Top of EXTRACT TO READ
Gathering information on depression and anxiety also helped me cope. I learned about how the brain functions. I learned that even my most inexplicable feelings and actions were tied to the illness. I learned that I was not a bad person for being how I was. I learned that there are 1,000 different ways to recover and heal.
I continued reaching out to positive people and remembered the wonderful things they told me about myself. I was once told, by a trusted school dean, “You are a gift of the cosmos.” This kept me going for a week.
I considered medication, but after I turned 18, I realized that my depression had improved significantly from all the things I was doing. So I haven’t tried medication, though I remain open to it if needed.
Accepting All of Me
Now at 19, I still struggle with my mental health, but I am confident in my ability to access resources and support. I am in a better place because I talked to people who modeled kindness and self-care. I’ve learned to be more gentle with myself and trust myself more. I view my flaws in a more understanding way.
I graduated from high school only one semester late and rekindled only the friendships that were beneficial to my health. I was recently rejected by the college of my dreams, and I’m proud of how I’m handling that. I am honoring the disappointment and seeking other opportunities rather than sulking.
The flicker of the possible was always there, but I got better at tending that flame. Working with Mr. Allison and Mary slowly helped me come to terms with something very important: Healing mentally is not wrestling my depression or anxiety to the ground. I used to resist coping methods because I thought that coping meant I was accepting that I’d always be sick.
Accepting mental illness seems counterintuitive; we’re taught to rise above things that hold us back. And yes, depression is awful and I wish I didn’t have it. But accepting myself wherever I am allows me to keep my mental illness from running my life.
Trying to resist depression and anxiety only deepened my struggle. If an anxiety attack is coming on, it doesn’t help me to just say no. Now I know to acknowledge what’s happening and do a breath exercise or some other technique for taking care of myself while it happens. Accepting my entire experience works better for me than resisting. Only when I know where I really am can I figure out how to best navigate my life.
Bottom of EXTRACT TO READ
Top of DATA PROVIDED
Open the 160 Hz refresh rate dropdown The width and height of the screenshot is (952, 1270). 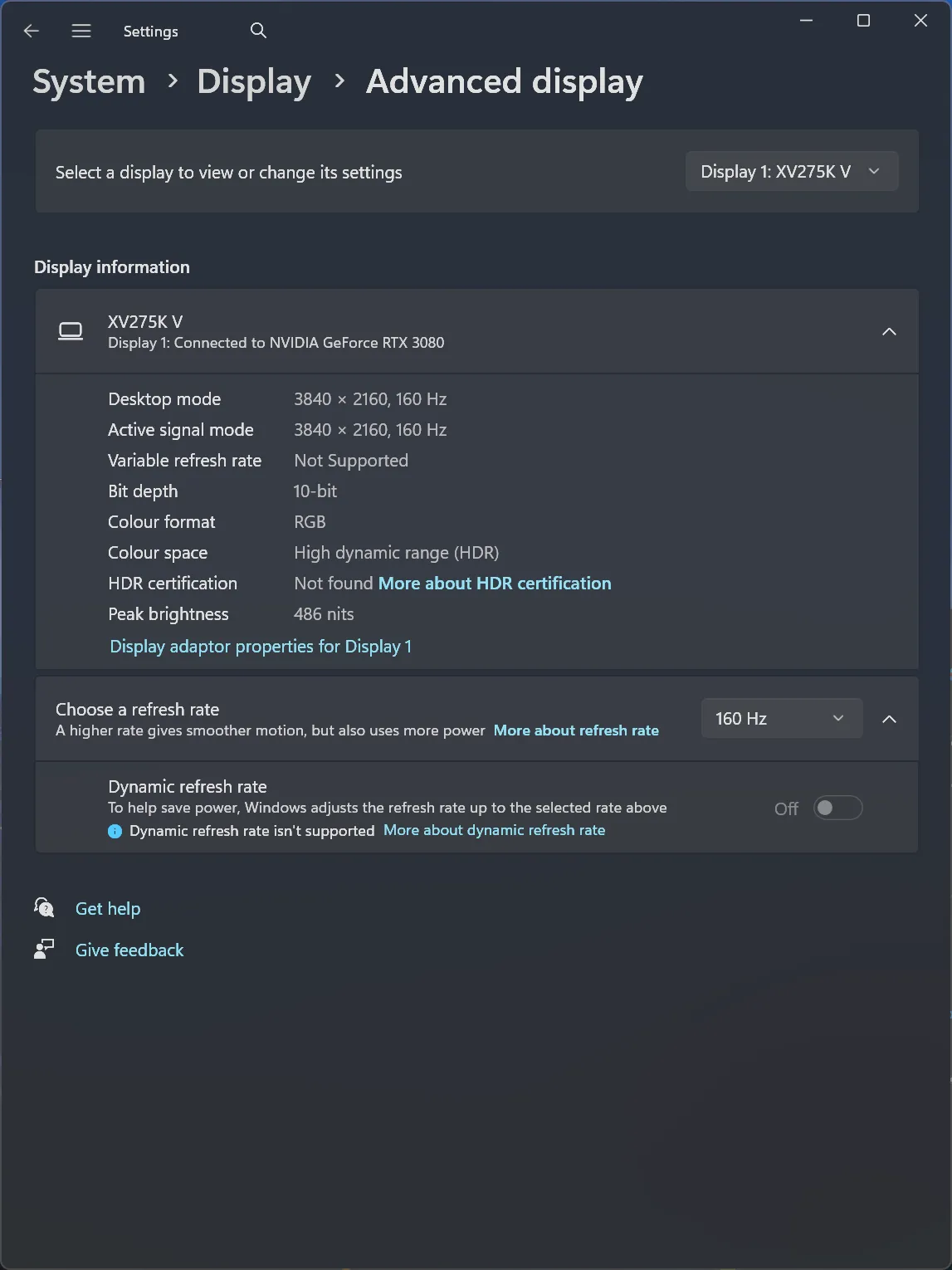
Bottom of DATA PROVIDED
Top of DATA PROVIDED
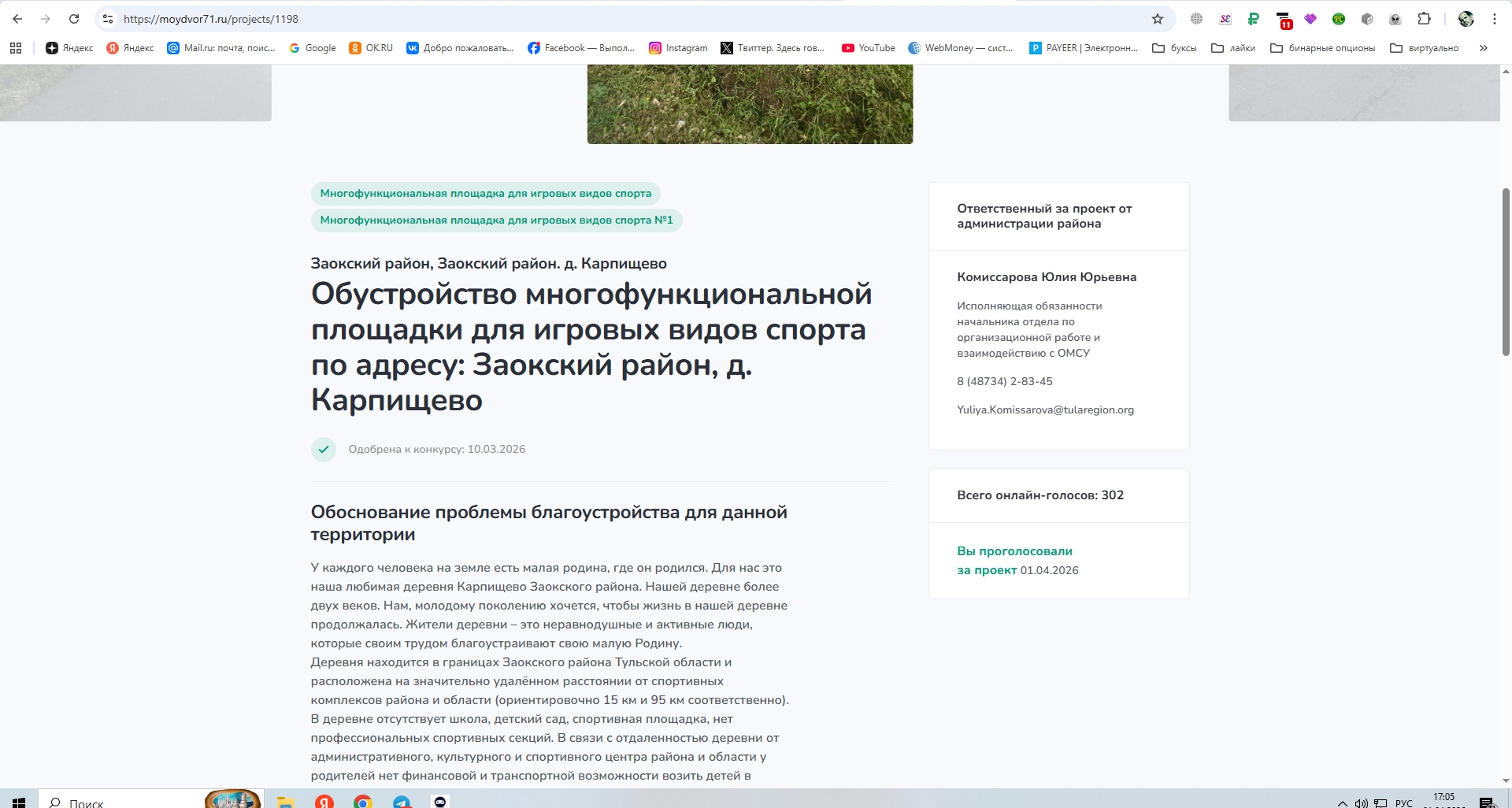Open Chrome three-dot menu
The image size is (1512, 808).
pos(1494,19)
Bottom of DATA PROVIDED
Top of DATA PROVIDED
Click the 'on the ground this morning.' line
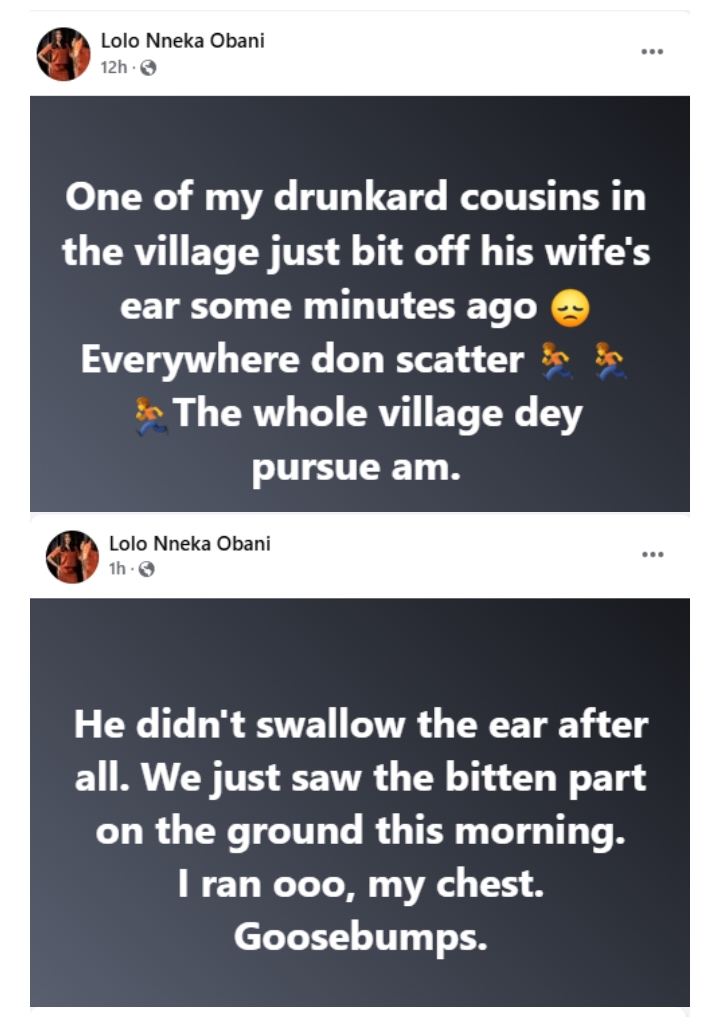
Bottom of DATA PROVIDED
STUDY QUESTIONS.
1/ In the account of living with depression and anxiety, how late did the writer graduate from high school?
2/ Continue the account of living with depression and anxiety, starting after its final sentence.

ANSWERS TO THIS EXERCISE.
1/ One semester late.

2/
D.C.M. finds her own way through depression, and some teens may find aspects they connect with—and things they disagree with. Discoveries D.C.M. made about her own illness include the following:
• She recognized that the things that brought her joy suddenly didn’t any more. By reading, she discovered she might have depression and anxiety.
• After friends and adults said things that didn’t help, she found Mr. Allison, who discouraged her from beating herself up. It was what she needed. “You’re doing just fine” helped more than “You have to cure your depression!” “Receiving validation, compassion, and support from other adults, both friends and professionals, helped me get better,” she writes.
• Practicing mindfulness—watching her own thoughts and feelings—and learning specific calming techniques helped D.C.M.
• “Accepting my entire experience works better for me than resisting.” She chooses not to “fight” against the illness, which helps her not “beat herself up.”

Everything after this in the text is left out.